Para chegar ao seu estado atual, Glover disse que deixou de lado seu vício: o álcool. O brasileiro admite que pode beber facilmente uma garrafa de uísque ou conhaque quando se encontra com os amigos.

“Gosto muito … até falei com o meu sobrinho que estava brigando, e falei pra ele: ‘Você vive aquela vidinha da Malhação’. Bebe cerveja nos fins de semana e come sushi nas quintas … … Tudo isso atrapalha os atletas, a disciplina e a concentração. Eu tirei essas coisas de uma vida boa ”, explicou Glover.

“Começamos a ganhar dinheiro no UFC, mais ainda nos EUA, as coisas melhoram, você começa a andar nessa rotina de vida. Estou bem mais tranquilo agora, só me concentrando no treino, café sem açúcar, nada, o O peso é ótimo. Eu costumava ficar deprimido na época, 106kg, 107kg, tenho 2 semanas a perder … Isso torna a vida diferente e muda completamente a vida. Lentamente, ganhei a batalha e treinei bem Bem, dormi bem. O camp contra Anthony Smith era minha parada para tudo. Na época em que a epidemia era pandêmica, ninguém podia ir a lugar nenhum. Tive meu melhor camp e meu desempenho no UFC … Foram 4 rounds lá, mas não “Não sinto nada”, disse Glover.

O brasileiro explicou como se livrou do estilo de vida que o prejudicava.

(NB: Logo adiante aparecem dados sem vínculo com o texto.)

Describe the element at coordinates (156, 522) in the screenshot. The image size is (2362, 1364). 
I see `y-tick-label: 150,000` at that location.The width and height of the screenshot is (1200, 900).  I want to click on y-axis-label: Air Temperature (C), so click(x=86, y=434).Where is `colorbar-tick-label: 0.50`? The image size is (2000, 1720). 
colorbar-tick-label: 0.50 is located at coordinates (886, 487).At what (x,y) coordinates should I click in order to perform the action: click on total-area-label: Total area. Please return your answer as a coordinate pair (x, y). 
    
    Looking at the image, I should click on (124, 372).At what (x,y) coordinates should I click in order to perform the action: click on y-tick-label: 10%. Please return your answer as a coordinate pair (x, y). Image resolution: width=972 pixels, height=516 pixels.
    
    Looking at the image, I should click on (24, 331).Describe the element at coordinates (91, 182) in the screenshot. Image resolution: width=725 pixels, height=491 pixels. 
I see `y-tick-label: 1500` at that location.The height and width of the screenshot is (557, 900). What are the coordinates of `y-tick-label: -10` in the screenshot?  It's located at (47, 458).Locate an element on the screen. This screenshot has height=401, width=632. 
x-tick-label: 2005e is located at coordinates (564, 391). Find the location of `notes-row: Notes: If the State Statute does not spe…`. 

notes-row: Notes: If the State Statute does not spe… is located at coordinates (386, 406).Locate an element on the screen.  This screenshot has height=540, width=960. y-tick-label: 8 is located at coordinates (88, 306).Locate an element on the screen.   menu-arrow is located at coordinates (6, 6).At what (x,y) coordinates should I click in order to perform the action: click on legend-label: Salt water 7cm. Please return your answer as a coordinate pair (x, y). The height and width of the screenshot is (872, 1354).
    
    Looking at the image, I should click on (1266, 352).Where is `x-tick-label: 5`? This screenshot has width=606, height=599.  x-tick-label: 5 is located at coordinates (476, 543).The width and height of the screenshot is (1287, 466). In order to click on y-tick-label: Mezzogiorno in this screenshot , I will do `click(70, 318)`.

Glover também disse que não esperava vencer o campeonato com essa idade. “Eu acho, talvez eu me aposente mais cedo. O processo de perder peso, eu quero ser pesado porque estou cansado de perder peso. Uma vez eu disse: ‘Se eu persistir até os 40, isso seria ótimo.’ Anos, Estou muito feliz. Essa mudança me deu mais inspiração e estou mais disposta a treinar ”.

Mas ele admitiu que se levantar o punho no sábado e for campeão dos meio-pesados ​​do UFC, a bebida é de graça. “Lá é de graça (risos), e faremos festas lá por alguns dias.”